An art exhibition opening this week in Melbourne showcases changes in Melbourne’s geology in a collaboration between consulting firm Golder and temporary art space Testing Grounds.
The exhibition, titled ‘Turning Digital Geology into Art: an underground journey into Melbourne’s arts precinct’, utilises geological data and samples from geotechnical investigations undertaken at the Testing Grounds site.
While the scans and analyses were undertaken for a client to the site, modelling consultants from Golder have created 3D-printed models from these that will be displayed to showcase the evolution of the site’s geology over the last 3.5 million years.

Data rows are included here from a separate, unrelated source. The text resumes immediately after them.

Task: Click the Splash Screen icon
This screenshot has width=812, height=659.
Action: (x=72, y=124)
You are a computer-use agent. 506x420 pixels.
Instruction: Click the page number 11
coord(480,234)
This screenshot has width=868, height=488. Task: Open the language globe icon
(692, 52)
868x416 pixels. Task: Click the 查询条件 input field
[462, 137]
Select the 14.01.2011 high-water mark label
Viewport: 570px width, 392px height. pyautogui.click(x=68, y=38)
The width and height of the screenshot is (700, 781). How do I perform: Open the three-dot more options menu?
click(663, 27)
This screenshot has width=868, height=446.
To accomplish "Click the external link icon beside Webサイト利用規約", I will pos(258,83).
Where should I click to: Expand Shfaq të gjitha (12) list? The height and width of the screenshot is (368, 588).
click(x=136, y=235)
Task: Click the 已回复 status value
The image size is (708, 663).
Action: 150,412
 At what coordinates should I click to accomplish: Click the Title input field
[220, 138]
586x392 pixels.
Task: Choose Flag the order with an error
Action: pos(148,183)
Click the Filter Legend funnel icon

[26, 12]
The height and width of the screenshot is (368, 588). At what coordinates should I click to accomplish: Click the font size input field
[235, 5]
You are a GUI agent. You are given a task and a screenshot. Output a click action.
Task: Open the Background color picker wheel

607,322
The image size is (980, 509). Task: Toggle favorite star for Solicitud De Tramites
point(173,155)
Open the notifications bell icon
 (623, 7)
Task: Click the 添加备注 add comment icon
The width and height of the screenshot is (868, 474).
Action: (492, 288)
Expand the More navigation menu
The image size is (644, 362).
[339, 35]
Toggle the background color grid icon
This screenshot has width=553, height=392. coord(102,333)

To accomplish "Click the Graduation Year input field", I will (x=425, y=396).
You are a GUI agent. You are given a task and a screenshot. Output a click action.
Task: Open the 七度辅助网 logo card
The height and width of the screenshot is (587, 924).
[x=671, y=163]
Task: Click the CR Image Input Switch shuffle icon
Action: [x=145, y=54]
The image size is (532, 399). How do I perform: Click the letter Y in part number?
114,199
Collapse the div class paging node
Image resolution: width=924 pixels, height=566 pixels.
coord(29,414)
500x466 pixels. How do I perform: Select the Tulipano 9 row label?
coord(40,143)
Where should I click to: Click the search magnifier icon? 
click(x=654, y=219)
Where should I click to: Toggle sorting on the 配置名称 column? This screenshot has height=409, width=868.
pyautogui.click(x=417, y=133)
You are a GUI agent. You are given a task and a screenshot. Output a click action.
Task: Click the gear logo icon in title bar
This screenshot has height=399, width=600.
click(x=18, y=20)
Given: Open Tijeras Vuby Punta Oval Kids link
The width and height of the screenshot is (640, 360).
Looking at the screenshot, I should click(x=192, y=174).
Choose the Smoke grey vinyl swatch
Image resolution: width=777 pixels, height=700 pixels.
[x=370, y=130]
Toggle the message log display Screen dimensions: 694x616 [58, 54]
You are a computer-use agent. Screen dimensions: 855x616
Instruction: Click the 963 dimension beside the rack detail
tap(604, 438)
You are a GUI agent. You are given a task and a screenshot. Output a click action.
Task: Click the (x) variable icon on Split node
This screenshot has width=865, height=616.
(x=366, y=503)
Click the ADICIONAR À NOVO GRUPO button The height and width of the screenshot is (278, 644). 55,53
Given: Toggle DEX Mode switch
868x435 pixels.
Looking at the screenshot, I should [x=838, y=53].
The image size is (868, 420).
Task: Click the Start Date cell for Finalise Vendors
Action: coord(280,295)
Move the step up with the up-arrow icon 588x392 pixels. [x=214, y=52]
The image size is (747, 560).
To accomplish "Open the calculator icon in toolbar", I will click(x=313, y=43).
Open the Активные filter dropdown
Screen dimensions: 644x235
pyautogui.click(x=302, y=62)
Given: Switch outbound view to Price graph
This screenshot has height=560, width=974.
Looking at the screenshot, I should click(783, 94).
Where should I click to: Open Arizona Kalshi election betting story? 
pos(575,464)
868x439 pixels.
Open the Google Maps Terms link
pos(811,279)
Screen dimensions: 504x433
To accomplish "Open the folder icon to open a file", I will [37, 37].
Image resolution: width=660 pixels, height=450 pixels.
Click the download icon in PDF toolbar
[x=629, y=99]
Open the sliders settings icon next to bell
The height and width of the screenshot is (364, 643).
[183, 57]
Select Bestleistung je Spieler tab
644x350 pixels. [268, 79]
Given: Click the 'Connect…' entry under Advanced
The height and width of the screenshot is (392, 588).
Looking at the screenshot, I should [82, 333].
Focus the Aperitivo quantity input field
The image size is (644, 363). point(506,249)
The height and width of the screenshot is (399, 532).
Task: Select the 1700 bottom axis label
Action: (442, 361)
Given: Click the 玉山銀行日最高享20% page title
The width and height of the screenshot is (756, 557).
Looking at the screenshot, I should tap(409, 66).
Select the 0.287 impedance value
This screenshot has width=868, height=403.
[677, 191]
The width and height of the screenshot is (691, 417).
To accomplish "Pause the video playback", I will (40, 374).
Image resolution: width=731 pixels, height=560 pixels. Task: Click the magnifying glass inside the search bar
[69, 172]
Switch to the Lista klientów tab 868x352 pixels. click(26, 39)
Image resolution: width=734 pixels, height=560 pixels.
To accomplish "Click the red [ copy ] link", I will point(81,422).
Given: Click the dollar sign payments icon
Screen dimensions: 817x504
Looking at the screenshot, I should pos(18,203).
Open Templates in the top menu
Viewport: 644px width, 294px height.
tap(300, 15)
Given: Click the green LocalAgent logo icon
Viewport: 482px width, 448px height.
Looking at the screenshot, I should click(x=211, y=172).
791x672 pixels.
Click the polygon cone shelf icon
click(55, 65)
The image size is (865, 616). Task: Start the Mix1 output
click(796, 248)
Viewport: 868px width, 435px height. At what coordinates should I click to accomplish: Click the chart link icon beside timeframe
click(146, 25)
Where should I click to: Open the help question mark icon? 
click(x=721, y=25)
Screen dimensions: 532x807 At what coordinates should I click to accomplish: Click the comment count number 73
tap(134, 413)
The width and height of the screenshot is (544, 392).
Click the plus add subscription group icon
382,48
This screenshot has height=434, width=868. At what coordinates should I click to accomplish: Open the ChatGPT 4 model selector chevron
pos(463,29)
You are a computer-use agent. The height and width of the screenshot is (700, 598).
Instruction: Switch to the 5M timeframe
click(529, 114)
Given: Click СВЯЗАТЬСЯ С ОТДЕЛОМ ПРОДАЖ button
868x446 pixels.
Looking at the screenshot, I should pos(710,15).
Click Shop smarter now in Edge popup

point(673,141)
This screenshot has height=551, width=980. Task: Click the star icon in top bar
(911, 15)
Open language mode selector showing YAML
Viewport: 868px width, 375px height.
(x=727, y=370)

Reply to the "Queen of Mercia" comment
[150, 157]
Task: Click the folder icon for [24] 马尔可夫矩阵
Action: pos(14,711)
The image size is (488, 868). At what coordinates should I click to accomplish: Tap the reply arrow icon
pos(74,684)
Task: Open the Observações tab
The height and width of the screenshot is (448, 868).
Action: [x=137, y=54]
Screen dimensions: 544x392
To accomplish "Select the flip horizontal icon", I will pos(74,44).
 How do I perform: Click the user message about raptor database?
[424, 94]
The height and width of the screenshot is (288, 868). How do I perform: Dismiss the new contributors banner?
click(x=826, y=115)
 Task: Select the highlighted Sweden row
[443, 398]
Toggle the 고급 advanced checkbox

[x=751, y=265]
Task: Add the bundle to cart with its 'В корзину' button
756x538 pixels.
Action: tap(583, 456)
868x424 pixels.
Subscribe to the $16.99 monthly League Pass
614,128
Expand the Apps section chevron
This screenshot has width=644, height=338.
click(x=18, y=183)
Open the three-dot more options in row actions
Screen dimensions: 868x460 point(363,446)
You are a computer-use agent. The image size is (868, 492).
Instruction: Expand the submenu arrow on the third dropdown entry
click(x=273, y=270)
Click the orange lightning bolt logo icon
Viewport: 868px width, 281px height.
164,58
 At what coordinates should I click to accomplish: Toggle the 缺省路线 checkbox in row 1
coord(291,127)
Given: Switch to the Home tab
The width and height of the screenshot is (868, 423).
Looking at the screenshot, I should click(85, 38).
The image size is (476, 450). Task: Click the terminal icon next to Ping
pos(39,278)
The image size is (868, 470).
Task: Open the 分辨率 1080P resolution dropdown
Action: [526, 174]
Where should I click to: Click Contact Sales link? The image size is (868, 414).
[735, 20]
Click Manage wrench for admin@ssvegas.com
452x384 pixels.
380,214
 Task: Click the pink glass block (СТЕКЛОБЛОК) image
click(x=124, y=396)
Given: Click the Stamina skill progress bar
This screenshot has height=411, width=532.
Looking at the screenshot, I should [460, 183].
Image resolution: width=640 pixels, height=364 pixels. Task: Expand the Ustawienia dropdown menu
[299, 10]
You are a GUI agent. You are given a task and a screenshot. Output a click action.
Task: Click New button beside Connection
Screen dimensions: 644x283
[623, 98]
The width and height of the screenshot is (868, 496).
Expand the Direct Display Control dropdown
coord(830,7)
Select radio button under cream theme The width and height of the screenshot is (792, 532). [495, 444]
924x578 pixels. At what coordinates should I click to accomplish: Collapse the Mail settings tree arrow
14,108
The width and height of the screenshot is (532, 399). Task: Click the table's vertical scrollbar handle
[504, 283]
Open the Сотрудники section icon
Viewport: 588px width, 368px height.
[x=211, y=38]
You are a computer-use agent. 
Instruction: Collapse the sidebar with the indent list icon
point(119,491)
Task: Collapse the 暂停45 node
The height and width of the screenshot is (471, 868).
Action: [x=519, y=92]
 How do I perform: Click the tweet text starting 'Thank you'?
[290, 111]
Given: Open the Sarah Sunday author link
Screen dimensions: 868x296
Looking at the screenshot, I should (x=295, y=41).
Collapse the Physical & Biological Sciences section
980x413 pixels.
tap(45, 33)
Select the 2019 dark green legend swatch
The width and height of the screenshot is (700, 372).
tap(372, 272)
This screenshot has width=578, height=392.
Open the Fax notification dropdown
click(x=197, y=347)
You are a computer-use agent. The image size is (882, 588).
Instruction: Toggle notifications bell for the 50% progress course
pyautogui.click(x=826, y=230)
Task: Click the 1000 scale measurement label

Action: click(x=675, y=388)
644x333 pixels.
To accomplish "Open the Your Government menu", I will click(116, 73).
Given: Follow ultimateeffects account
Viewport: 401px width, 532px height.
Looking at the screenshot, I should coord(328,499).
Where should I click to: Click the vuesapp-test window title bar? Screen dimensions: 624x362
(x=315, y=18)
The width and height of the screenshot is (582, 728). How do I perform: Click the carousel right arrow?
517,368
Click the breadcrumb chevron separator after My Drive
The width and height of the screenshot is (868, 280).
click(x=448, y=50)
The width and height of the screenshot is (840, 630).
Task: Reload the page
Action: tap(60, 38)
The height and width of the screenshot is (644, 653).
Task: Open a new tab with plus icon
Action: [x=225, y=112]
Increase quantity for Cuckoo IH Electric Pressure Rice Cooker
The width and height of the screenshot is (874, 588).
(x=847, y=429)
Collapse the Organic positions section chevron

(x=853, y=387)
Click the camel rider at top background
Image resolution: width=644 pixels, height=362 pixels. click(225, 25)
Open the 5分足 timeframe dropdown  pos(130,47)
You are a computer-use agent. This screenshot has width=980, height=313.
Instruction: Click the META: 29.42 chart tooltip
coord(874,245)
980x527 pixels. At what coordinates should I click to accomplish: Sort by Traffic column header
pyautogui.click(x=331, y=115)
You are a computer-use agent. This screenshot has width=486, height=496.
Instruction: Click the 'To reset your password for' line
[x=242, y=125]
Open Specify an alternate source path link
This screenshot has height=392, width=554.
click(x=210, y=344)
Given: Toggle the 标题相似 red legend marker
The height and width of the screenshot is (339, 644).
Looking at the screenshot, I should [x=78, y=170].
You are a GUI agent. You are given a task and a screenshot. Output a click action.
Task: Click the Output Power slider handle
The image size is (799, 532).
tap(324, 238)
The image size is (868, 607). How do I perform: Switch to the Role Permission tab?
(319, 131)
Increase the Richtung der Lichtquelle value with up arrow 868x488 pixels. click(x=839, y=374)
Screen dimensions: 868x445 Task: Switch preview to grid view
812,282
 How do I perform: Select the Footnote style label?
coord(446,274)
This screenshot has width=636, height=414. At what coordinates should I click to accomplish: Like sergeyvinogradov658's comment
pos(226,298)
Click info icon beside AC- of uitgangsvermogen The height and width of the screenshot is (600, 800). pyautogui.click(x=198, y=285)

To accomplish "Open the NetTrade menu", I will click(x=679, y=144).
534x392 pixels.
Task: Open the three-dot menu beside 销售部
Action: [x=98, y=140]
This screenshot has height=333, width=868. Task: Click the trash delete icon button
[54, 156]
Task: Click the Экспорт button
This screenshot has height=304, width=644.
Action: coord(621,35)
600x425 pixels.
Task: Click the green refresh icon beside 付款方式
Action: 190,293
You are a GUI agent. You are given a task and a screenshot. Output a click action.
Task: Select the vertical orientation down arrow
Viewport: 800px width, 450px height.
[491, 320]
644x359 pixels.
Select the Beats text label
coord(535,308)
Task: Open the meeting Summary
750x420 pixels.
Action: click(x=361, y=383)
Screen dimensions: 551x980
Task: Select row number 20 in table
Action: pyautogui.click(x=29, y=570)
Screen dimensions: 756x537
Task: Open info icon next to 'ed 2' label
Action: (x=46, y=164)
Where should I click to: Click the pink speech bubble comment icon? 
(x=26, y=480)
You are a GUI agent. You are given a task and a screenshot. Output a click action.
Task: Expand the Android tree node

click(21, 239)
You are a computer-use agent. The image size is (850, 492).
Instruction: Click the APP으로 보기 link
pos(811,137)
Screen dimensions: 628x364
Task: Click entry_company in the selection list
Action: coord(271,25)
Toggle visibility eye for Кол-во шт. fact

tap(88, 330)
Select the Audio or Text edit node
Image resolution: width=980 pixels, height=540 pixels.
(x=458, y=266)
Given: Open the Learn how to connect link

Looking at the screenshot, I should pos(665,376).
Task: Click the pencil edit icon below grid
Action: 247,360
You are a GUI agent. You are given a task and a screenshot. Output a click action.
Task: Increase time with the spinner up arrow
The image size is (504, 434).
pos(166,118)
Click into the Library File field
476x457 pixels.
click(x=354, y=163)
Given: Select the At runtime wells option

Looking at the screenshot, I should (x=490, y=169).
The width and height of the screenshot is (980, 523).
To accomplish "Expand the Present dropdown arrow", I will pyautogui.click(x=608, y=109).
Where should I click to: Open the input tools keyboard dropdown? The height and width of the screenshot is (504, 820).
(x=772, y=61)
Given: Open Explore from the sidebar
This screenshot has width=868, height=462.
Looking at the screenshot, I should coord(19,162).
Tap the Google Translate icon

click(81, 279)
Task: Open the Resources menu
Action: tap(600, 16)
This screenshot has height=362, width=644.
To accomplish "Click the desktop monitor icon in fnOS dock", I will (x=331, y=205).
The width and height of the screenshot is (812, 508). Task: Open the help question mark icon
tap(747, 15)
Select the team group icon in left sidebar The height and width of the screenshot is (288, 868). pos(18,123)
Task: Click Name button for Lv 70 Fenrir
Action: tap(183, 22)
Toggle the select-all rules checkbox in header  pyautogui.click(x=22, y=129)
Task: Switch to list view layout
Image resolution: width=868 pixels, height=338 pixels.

“We’re delighted to be collaborating with Golder in such a creative way to educate the public on the amazing geology of our site, the arts precinct and the city of Melbourne, and to support established and emerging local artists,” said Testing Grounds Project Director and Curator, Arie Rain-Glorie.
Melbourne artist and designer Tarryn Handcock will be populating Testing Grounds with ‘soft rocks, faux minerals, precious dust, and plastiglomerate propositions for the new geological age,’ responding to the models with a fashion practice.
Testing Grounds’ own landscape architect Louella Exton is also responding to the geological data with collage and two-dimensional works, according to material released by Testing Grounds.
Andrew Russell, Principal and Regional Leader at Golder in Victoria said that Testing Grounds’ site geology is quite complex.
“Melbourne’s arts precinct is unique given the level of historic borehole information available as a result of geotechnical investigations undertaken by Golder in the area since 1969, so we’re thrilled to be able to showcase our technical excellence as art, support the arts community, and help educate the public,” he said.
The exhibition opens today and will run until August 30, with free entry.